> AIM
Render the records below as a Markdown table with two columns, Row and Line, giving each line its own row and leaving out blank lines.

> ENTRIES PROVIDED
|---|

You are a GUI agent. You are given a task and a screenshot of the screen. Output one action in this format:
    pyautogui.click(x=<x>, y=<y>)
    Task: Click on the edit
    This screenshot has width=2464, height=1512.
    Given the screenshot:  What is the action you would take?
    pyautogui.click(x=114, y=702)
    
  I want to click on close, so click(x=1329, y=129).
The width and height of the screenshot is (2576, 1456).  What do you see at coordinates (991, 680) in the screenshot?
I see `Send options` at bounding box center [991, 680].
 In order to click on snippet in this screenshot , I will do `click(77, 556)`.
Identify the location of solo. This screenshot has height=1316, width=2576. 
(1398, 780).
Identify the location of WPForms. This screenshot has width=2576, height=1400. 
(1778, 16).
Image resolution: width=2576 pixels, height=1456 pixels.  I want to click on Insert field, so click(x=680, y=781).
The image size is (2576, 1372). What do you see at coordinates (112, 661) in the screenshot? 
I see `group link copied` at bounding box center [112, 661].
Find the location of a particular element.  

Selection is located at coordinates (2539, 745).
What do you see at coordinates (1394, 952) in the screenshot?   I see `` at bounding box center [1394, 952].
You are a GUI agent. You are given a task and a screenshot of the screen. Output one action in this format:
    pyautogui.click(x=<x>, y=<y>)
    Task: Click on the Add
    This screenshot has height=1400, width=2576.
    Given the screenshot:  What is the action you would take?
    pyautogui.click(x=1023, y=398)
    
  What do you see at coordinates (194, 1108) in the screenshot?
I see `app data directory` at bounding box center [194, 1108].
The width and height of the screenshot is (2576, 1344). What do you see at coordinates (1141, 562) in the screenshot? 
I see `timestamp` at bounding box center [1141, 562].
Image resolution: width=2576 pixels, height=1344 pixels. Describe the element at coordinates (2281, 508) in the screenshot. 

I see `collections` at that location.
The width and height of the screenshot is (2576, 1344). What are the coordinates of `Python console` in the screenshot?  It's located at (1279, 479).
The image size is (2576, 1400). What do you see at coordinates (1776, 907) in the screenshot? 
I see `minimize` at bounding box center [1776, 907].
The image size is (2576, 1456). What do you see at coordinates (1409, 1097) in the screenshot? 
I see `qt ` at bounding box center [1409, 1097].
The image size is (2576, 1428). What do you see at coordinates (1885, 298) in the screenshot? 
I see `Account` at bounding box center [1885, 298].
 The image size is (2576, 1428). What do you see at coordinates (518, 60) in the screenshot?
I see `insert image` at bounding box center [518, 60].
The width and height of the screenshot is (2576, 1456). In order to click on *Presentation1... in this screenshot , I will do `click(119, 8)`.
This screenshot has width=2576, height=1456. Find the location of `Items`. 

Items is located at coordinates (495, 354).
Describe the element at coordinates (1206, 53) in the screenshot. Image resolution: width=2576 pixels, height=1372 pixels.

|---|

> SOLUTION TO THIS TASK
| Row | Line |
|---|---|
| 1 | You are a GUI agent. You are given a task and a screenshot of the screen. Output one action in this format: |
| 2 |     pyautogui.click(x=<x>, y=<y>) |
| 3 |     Task: Click on the edit |
| 4 |     This screenshot has width=2464, height=1512. |
| 5 |     Given the screenshot:  What is the action you would take? |
| 6 |     pyautogui.click(x=114, y=702) |
| 7 |   I want to click on close, so click(x=1329, y=129). |
| 8 | The width and height of the screenshot is (2576, 1456).  What do you see at coordinates (991, 680) in the screenshot? |
| 9 | I see `Send options` at bounding box center [991, 680]. |
| 10 |  In order to click on snippet in this screenshot , I will do `click(77, 556)`. |
| 11 | Identify the location of solo. This screenshot has height=1316, width=2576.  |
| 12 | (1398, 780). |
| 13 | Identify the location of WPForms. This screenshot has width=2576, height=1400.  |
| 14 | (1778, 16). |
| 15 | Image resolution: width=2576 pixels, height=1456 pixels.  I want to click on Insert field, so click(x=680, y=781). |
| 16 | The image size is (2576, 1372). What do you see at coordinates (112, 661) in the screenshot?  |
| 17 | I see `group link copied` at bounding box center [112, 661]. |
| 18 | Find the location of a particular element.   |
| 19 | Selection is located at coordinates (2539, 745). |
| 20 | What do you see at coordinates (1394, 952) in the screenshot?   I see `` at bounding box center [1394, 952]. |
| 21 | You are a GUI agent. You are given a task and a screenshot of the screen. Output one action in this format: |
| 22 |     pyautogui.click(x=<x>, y=<y>) |
| 23 |     Task: Click on the Add |
| 24 |     This screenshot has height=1400, width=2576. |
| 25 |     Given the screenshot:  What is the action you would take? |
| 26 |     pyautogui.click(x=1023, y=398) |
| 27 |   What do you see at coordinates (194, 1108) in the screenshot? |
| 28 | I see `app data directory` at bounding box center [194, 1108]. |
| 29 | The width and height of the screenshot is (2576, 1344). What do you see at coordinates (1141, 562) in the screenshot?  |
| 30 | I see `timestamp` at bounding box center [1141, 562]. |
| 31 | Image resolution: width=2576 pixels, height=1344 pixels. Describe the element at coordinates (2281, 508) in the screenshot.  |
| 32 | I see `collections` at that location. |
| 33 | The width and height of the screenshot is (2576, 1344). What are the coordinates of `Python console` in the screenshot?  It's located at (1279, 479). |
| 34 | The image size is (2576, 1400). What do you see at coordinates (1776, 907) in the screenshot?  |
| 35 | I see `minimize` at bounding box center [1776, 907]. |
| 36 | The image size is (2576, 1456). What do you see at coordinates (1409, 1097) in the screenshot?  |
| 37 | I see `qt ` at bounding box center [1409, 1097]. |
| 38 | The image size is (2576, 1428). What do you see at coordinates (1885, 298) in the screenshot?  |
| 39 | I see `Account` at bounding box center [1885, 298]. |
| 40 |  The image size is (2576, 1428). What do you see at coordinates (518, 60) in the screenshot? |
| 41 | I see `insert image` at bounding box center [518, 60]. |
| 42 | The width and height of the screenshot is (2576, 1456). In order to click on *Presentation1... in this screenshot , I will do `click(119, 8)`. |
| 43 | This screenshot has width=2576, height=1456. Find the location of `Items`.  |
| 44 | Items is located at coordinates (495, 354). |
| 45 | Describe the element at coordinates (1206, 53) in the screenshot. Image resolution: width=2576 pixels, height=1372 pixels. |